Sobre Direito e Justiça

jun 08

“Dar a cada um o que é seu”.
Nada mais ambíguo e contraditório. Não por seu conteúdo formal, mas sim pelo seu conteúdo material – bagagem histórica que a frase nos trás.
Quando foi dita por Sócrates (embora haja controvérsias quanto sua autoria) sua concepção era muito bem delimitada, posto que o pensamento da sociedade, à época, era diferente da concepção que se pode extrair dos dias atuais.
À época, portanto, havia um sistema de castas muito bem definidas, cuja implicação remetia à metafísica e as divisões da alma descritas por Platão. Assim, havia a divisão muito bem descrita das almas Racional, Irascível e a Concupiscível, que correspondiam a um interessante paralelo sobre a divisão de classes da sociedade grega.
Dessa forma, a expressão de “dar a cada um o que é seu” [de direito] remete a possibilidade de dar ao aristocrata, a aristocracia; ao escravo, a escravidão; ao servo, a servidão. Não que os ideários de justiça não pudessem ser invocados, longe disso. Contudo, a própria noção de justiça passava por um crivo histórico inegável e a flexibilização do termo para cada situação e delimitação.
Nos dias atuais, veem-se cada vez mais juristas buscando a fundamentação para essa expressão, como se fosse uma máxima a ser utilizada de modo deliberativo e sem qualquer tipo de contextualização histórica, como se a máxima do brocardo pudesse resistir aos efeitos do tempo.
Minha concepção, é claro, passa por alguns filtros, que devem ser explicados:
Em primeiro ponto, podemos sim invocar as ideias de Platão e estufar o peito para pronunciar que “a justiça consiste em ‘dar a cada um o que é seu’ [de direito]”. Mas não apenas isso. É preciso delimitar bem qual é o paradigma sob qual essa afirmação irá acontecer.
Vejamos: se pensarmos em uma lógica capitalista de produção, essa expressão servirá muito bem nos moldes em que fora proposta a mais de dois mil anos atrás. Ao capitalista: o capital; ao assalariado: o salário; ao empregado: o emprego. Isso tudo, claro, respaldado por um viés conservador dos modos de produção (e não liberal, ao contrário do que alguns pensam).

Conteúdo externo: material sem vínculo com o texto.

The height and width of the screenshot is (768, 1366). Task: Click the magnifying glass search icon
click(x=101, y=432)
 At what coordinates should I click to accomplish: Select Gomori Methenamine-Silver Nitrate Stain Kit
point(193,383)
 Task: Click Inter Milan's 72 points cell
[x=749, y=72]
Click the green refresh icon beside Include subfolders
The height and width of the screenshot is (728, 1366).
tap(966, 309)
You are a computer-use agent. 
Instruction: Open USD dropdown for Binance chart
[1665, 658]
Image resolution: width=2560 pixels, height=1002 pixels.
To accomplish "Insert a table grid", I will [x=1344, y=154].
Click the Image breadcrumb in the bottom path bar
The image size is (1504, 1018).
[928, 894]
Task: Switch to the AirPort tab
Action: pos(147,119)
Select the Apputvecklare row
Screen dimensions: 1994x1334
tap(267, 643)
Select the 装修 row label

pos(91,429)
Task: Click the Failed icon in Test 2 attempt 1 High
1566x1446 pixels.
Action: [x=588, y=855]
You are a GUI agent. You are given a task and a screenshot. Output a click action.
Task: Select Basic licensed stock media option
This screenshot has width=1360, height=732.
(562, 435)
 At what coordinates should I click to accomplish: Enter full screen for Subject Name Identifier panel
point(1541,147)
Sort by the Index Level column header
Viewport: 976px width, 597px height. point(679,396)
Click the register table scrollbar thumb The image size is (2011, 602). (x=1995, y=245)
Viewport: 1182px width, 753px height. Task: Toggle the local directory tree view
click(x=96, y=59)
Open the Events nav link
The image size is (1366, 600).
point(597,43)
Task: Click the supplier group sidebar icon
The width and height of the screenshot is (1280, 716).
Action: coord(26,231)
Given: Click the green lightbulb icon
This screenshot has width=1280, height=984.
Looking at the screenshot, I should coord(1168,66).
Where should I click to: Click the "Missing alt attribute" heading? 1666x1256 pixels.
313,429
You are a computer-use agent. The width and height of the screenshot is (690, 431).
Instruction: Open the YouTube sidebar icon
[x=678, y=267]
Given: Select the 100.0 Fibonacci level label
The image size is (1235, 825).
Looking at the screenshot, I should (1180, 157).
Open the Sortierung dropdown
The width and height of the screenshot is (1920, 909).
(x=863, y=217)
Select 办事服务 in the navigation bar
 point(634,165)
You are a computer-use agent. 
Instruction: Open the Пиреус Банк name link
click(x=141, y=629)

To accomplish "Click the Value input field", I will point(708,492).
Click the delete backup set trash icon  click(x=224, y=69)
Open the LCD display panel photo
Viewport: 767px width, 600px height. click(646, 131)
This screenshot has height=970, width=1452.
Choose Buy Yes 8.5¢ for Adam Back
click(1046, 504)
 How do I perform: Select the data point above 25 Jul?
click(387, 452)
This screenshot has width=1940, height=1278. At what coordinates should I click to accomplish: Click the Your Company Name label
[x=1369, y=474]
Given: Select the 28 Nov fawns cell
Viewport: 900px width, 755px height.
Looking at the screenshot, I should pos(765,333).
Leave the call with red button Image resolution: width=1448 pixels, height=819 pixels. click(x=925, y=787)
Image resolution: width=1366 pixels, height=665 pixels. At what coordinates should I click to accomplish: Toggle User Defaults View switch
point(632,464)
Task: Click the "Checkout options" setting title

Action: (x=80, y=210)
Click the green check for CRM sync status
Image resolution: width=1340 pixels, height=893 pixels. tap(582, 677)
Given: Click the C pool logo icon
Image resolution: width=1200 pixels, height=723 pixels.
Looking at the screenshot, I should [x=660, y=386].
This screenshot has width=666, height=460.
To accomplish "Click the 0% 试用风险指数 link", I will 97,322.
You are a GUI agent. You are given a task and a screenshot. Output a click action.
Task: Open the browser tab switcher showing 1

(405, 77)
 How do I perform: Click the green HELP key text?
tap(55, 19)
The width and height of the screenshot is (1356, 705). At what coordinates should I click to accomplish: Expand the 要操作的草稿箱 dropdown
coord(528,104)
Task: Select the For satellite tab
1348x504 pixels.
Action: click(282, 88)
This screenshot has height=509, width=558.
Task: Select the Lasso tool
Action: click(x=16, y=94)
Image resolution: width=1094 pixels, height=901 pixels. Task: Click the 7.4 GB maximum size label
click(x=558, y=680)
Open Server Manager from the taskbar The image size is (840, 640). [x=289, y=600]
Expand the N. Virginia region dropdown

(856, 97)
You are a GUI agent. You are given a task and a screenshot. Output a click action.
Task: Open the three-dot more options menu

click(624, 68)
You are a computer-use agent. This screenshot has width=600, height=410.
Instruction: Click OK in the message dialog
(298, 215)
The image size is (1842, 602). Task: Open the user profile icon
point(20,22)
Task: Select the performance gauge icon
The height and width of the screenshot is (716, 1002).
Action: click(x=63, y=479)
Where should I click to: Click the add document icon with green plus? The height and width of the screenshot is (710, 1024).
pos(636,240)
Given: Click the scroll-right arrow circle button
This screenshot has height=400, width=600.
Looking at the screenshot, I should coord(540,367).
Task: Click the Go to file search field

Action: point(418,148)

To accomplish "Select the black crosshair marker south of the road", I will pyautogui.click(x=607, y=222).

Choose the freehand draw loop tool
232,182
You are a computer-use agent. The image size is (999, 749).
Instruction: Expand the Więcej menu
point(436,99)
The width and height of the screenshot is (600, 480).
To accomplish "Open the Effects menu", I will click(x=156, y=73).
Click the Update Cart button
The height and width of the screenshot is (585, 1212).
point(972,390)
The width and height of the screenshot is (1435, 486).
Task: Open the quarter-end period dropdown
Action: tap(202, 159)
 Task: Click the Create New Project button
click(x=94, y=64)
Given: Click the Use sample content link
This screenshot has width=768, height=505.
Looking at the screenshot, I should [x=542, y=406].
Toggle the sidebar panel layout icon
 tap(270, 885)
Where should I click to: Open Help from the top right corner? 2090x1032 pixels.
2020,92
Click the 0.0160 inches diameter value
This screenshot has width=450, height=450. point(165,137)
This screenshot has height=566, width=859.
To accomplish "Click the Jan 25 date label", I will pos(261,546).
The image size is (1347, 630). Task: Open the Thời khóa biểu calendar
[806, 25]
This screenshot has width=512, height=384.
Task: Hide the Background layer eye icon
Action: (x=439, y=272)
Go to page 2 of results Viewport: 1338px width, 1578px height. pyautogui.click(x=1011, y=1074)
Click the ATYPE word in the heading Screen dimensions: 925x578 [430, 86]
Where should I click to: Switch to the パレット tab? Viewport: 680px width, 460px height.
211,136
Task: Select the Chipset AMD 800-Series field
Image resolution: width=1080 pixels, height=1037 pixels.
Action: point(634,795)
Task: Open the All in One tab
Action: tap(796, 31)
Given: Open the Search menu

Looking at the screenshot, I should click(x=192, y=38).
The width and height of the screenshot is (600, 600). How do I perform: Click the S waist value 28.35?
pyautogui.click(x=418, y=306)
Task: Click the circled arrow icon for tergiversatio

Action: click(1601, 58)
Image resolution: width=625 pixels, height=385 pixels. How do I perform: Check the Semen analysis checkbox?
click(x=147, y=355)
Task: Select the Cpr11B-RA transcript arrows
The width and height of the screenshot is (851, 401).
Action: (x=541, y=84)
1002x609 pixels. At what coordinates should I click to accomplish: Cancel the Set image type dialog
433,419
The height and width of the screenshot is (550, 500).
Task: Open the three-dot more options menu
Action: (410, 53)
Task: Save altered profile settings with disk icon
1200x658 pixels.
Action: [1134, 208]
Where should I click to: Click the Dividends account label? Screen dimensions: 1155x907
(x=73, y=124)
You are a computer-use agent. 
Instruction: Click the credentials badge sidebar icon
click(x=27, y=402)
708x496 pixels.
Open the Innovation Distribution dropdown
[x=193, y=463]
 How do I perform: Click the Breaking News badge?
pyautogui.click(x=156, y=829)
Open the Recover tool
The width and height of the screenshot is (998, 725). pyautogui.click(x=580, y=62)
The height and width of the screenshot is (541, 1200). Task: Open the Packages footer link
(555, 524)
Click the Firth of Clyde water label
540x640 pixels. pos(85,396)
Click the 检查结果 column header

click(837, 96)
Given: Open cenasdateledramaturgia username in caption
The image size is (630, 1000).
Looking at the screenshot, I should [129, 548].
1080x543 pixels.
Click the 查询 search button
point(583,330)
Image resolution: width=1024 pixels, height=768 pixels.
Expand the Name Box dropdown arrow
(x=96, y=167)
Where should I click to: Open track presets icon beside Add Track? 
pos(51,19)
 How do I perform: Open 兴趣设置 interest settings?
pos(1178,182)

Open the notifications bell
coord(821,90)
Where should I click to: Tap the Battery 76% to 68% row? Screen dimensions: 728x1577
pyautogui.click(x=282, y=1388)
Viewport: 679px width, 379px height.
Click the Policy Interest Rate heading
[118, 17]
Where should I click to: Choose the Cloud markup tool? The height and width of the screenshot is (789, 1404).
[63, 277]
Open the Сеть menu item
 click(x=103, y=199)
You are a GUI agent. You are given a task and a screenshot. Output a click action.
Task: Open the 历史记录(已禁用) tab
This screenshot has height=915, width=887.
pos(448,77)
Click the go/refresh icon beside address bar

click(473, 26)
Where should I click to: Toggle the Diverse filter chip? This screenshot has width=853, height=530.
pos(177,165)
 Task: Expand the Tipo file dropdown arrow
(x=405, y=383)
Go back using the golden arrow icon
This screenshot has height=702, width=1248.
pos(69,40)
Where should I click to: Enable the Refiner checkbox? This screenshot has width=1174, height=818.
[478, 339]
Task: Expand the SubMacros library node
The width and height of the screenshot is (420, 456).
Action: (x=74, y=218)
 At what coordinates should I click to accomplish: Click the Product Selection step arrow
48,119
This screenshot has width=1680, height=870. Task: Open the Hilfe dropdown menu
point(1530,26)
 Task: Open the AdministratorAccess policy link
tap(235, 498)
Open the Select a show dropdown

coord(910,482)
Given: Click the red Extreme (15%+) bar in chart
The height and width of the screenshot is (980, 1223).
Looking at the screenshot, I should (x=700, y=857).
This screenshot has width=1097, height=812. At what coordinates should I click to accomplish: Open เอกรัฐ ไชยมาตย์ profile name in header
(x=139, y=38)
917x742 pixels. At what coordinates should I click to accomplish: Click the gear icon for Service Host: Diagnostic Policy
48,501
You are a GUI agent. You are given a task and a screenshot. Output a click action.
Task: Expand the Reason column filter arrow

Se pensarmos em uma lógica política, ainda assim constatamos o mesmo paradigma. Ao político: a política; ao cidadão: ser dominado pela política. Podemos ainda compreender essa lógica de modo bem explícito ao verificarmos o quadro institucional existente no Brasil, onde entra governo e sai governo, constatamos os mesmos atores políticos no congresso ou fora dele. Sarney, Fernando Collor, ACM, dentre outros, sempre se mantiveram em cargos políticos. O que dizer da cidade do Rio de Janeiro, onde o secretário de transportes é o mesmo a mais de dez anos, período esse em que os partidos políticos se alternaram na gestão da cidade?
Não há variação entre uma lógica de mais de dois mil anos se utilizarmos lógicas e paradigmas atuais e bem presentes na vida social.
Contudo, existe a possibilidade de quebrar com esse paradigma, visto que ele não é o único existente. É possível, portanto, utilizar a mesma frase em outro contexto, uma outra forma de se pensar.
Se partirmos do texto Constitucional, contudo, essa lógica se inverte. Às minorias, o reconhecimento; aos excluídos: a inclusão; aos portadores de necessidades especiais: o acesso; aos historicamente marginalizados: a correção social; à democracia: maior participação social; aos políticos: menor o abismo entre os cidadãos e maior inclusão participativa; etc.
Contudo, essa renovação social é seguida justamente do movimento contrário acerca do que foi apresentado, com a resistência do pensamento capitalista dos meios de produção e mesmo com a delimitação política que ainda se apoiam em um quadro moral conservador.
Por fim, ainda resta o questionamento para reflexos futuras: se o Direito evoluiu tanto nesses mais de dois mil anos será mesmo que não haveria outro tipo de formulação de Justiça sem a necessidade de se reduzir o conceito a uma frase de oito palavras?